Time to re-think the values of war

Last October, I wrote a piece for this paper in which I bemoaned the sad state of the American elections and urged people to reject voting for the ‘lesser of two evils.’

The following edition featured the only published write-in to one of my editorials: a reader disagreeing vehemently with my opposition to voting.  The reader particularly noted that my comments insulted the memory of the men and women who had died defending our right to vote.

It’s a common argument: something ought to happen because people have fought and died for it.  People have died (allegedly) for our right to democratic government, so implying we shouldn’t vote is disrespectful and means their sacrifice was worthless.

The men and women who sacrificed life and limb in WWII to protect democracy means we have to protect democracy too.

This is not a good argument; in fact, it’s barely an argument at all.  That people at some point died for an ideal has no bearing on how good that idea is.

For hundreds, even thousands of years, ancient empires, most of them thoroughly class-based, dogmatic and authoritarian, ruled the political scene.

Though exceptions certainly exist, for much of our history states have made war to defend and expand violent empires.  Should we defend this sort of political order as so many have died, allegedly, in defence of it?

In WWII, Canada suffered about 45,000 military deaths to defend democracy.  Nazi Germany had between four and five million military deaths.  The Soviet Union had between nine and 14 million military deaths, and a truly stunning total of civilian deaths alongside.

Obviously, since so many people were willing to sacrifice their livesfor Nazi fascism and Stalinist communism, shouldn’t we respect those ideologies as well?
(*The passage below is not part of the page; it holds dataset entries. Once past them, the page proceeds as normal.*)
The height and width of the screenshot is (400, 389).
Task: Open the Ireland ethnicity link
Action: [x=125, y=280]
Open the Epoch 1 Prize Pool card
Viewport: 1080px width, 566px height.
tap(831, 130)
Many will object, with good reason, that not all German and Russian soldiers believed in their government’s causes, and indeed many were greatly wronged by them.  But why do we insist that Canadian, American and other Allied forces all fought for democracy?

The belief that soldiers die for the causes we want them to isn’t just wrong, it’s extremely disrespectful.  It reduces soldiers, largely ordinary men and women, into stone statues for democracy, more akin to walking war memorials than complex human beings.

war - lenaDuring the World Wars, it was not uncommon for people facing criminal conviction to be offered years in the army or years in prison.  Did they fight for democracy?  What about the professional soldiers who simply see soldiering as a job like any other?  Most sinister, there are certainly people who have joined the armed forces to satisfy an attraction to violence.

Claiming that people, especially soldiers in wartime, have sacrificed themselves for democracy or any other reason reduces human beings with complex motivations to monuments to the state, statues with no individual identity and totally committed to an ideology.  This is an ugly thing to do to any kind of people.

Invoking the sacrifice of past soldiers to deflect criticism from a current ideology represents an extreme conservatism: these values were good enough for people to die for, so they’re good enough for us.

Values, especially when they get entrenched in a political system, are not immortal.  Too often they are corrupted by the force and coercion of the state.

If Americans in WWII died for the dream of democracy, did they also die for Jim Crow and laws oppressing women?  Did Canadians who fought in the Second Boer War fight against racism in the Boer republics while defending it at home and abroad in the British Empire?

It is a noble dream to think that soldiers are paragons of virtue with the unique strength to lay down their lives for a society’s values.  But it’s not always true, and the argument is the last refuge of a conservative impulse ignoring the equivalent sacrifices of others.

Next time you consider shutting down someone’s argument with the old ‘dead soldiers’ argument, stop and think.

Does it really matter?  People believe lots of silly things; hell, people have died for all sorts of stupid ideas.  Maybe it would be better to actually prove your point rather than claim others know best.